I guess I'm having trouble how to interpret matrix operations -- is it similar to having a "loop" in java/c terms?
Thank you in advance for your help!
Catherine
0 Comments
Accepted Answer
Walter Roberson
on 2 Feb 2014
Usually big-O notation is used with respect to one variable, with the others held fixed.
For a fixed m, sum(A) with A being n x m, is equivalent to doing m summations of length n. Each length n summations requires O(n) operations, so you would have m * O(n) . But multiplicative constants are ignored for big-O notation, so you would just say O(n)
If m varies according to n, then you have a different situation and you need to know the relationship. For example for sum(A) where A is n x n, that would give you n * O(n) which is O(n^2)
3 Comments
Walter Roberson
on 2 Feb 2014
When you have n^2 elements and you have to "touch" them all at least once, you cannot do it without at least n^2 operations.
More Answers (2)
Jan
on 2 Feb 2014
Edited: Jan
on 2 Feb 2014
The big-O notation is meaningful in coding theory. In practize analysing the computational complexity must consider the physical machine:
- Matlab's sum uses multi-threading above a certain limit of data - it was 89000 elements in some Matlab versions. Therefore the computing time for summing 88999 and 89000 elements can vary by up to the number of built-in cores.

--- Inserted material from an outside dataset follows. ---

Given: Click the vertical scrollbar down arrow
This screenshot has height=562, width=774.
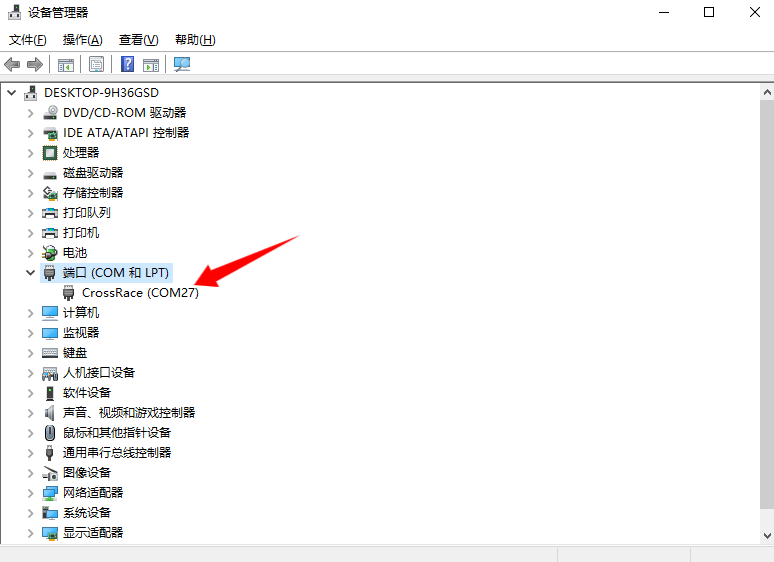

Unfortunately for single-thread machines, the trial to start mutliple threads wastes a lot of processing time (this might be cleaned in the newest Matlab versions).
- When an algorithm is multi-threaded, it depends on the details of the implementation, if the creation of the output can cause an invalidation of the cache-line: The RAM is copied in chunks of e.g. 64 bytes to the caches. When the different cores write to the same chunk of data, caring for the consistency of the output data requires a lot of time, such that the total processing speed can be degraded to a single-threaded version.
- The calculations are much faster, when the data match into the processor's data cache, because accessing the RAM is slow.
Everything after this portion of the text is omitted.